# Direction 1:
Using the exhibition text, answer each question in one line:
(a) How many previously unseen works does the new exhibition unveil?
(b) In what year did Thomas graduate from the Yale School of Art?
(c) Where did the international exhibition Mickalene Thomas: All About Love begin?

# Provided text:

-------------------------

PARIS.- Galerie Nathalie Obadia is presenting je t'adore deux, a new exhibition by Mickalene Thomas in Paris, highlighting the artist's growing institutional recognition in Europe. Following her acclaimed 2022-23 exhibition at the musée de l'Orangerie (Paris), Thomas is currently the subject of a major solo show at Les Abattoirs - Musée Frac Occitanie Toulouse, part of the international exhibition Mickalene Thomas: All About Love, which began at The Broad in Los Angeles, continued at the Barnes Foundation in Philadelphia, and the Hayward Gallery in London before arriving in France. In 2025, Mickalene Thomas was named one of Time's 100 Most Influential People of 2025, highlighting the growing global impact of her work.

This new exhibition unveils eleven previously unseen works drawn from series inspired by JET and Nus Exotiques-publications known for their portrayals of 'exotic' nudes. Drawing from archival imagery, Thomas reassembles these sources into spectacular new collages, deploying formal richness to articulate a powerful critical discourse. For over two decades, Thomas has developed a bold, politically engaged practice shaped by the intersecting dynamics of gender, race, and power. A Yale School of Art graduate (2002) and former artist-in-residence at the Studio Museum in Harlem (2003), she is recognized as one of the most distinctive voices in contemporary American art. "I define my work as both a feminist and political act-because I am a Black, a woman and queer. You don't have to explicitly claim it, but for a woman, the very act of making art is inherently political and feminist."¹ Thomas asserts. Each image, each collage, each motif becomes a space for rewriting, reconfiguring, and reclaiming visual and cultural iconographies.

-------------------------

# Supplied material:
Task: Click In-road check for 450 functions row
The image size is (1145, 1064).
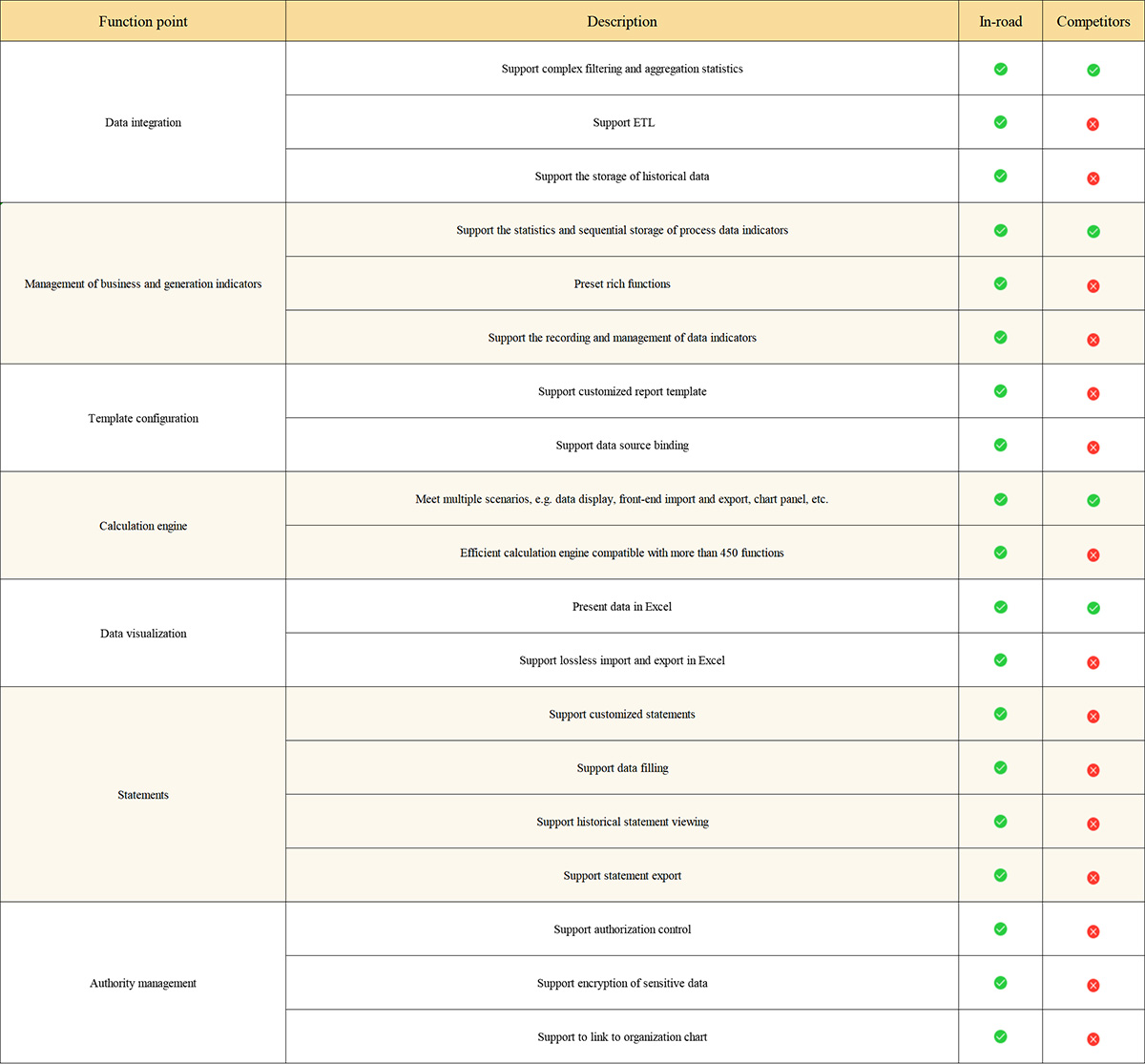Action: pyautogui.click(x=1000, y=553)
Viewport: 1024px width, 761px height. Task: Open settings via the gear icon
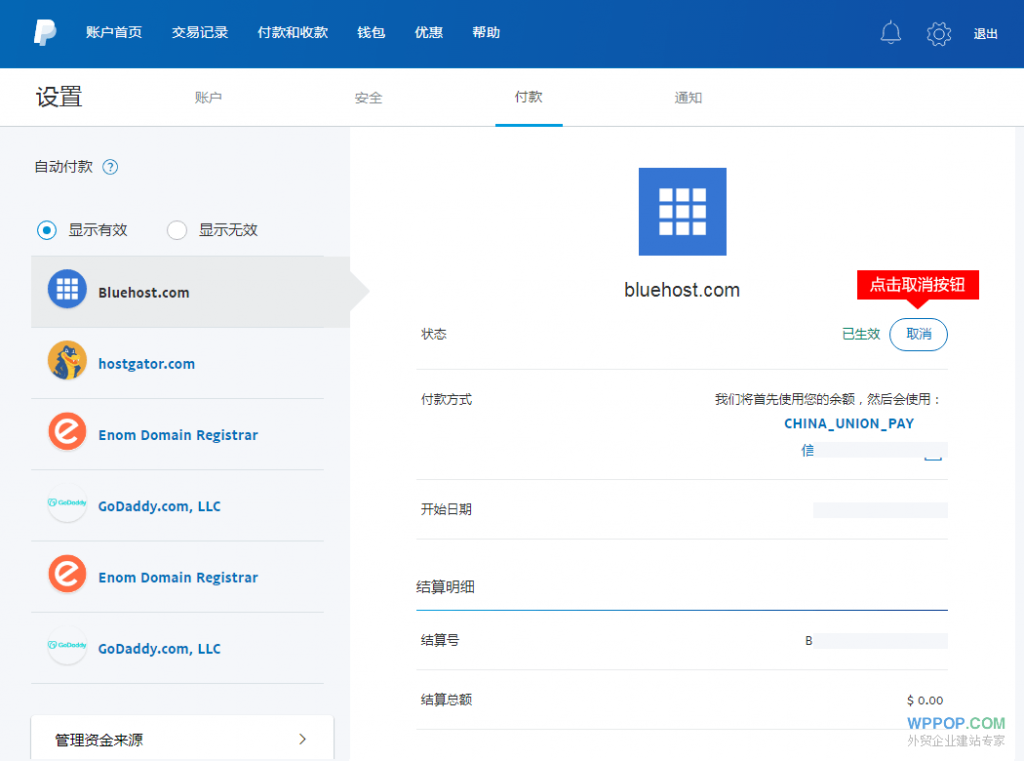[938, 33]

-------------------------

# Direction 2:
Rewrite every line of the records above, requests included, with each answer coordinate scaled by 1.9 and rounded to a whole number (halves up). Omit the pictures.

# Full solution 1:
(a) Eleven
(b) 2002
(c) At The Broad in Los Angeles

# Full solution 2:
Task: Click In-road check for 450 functions row
The image size is (1145, 1064).
Action: pyautogui.click(x=1900, y=1051)
Viewport: 1024px width, 761px height. Task: Open settings via the gear icon
[1782, 63]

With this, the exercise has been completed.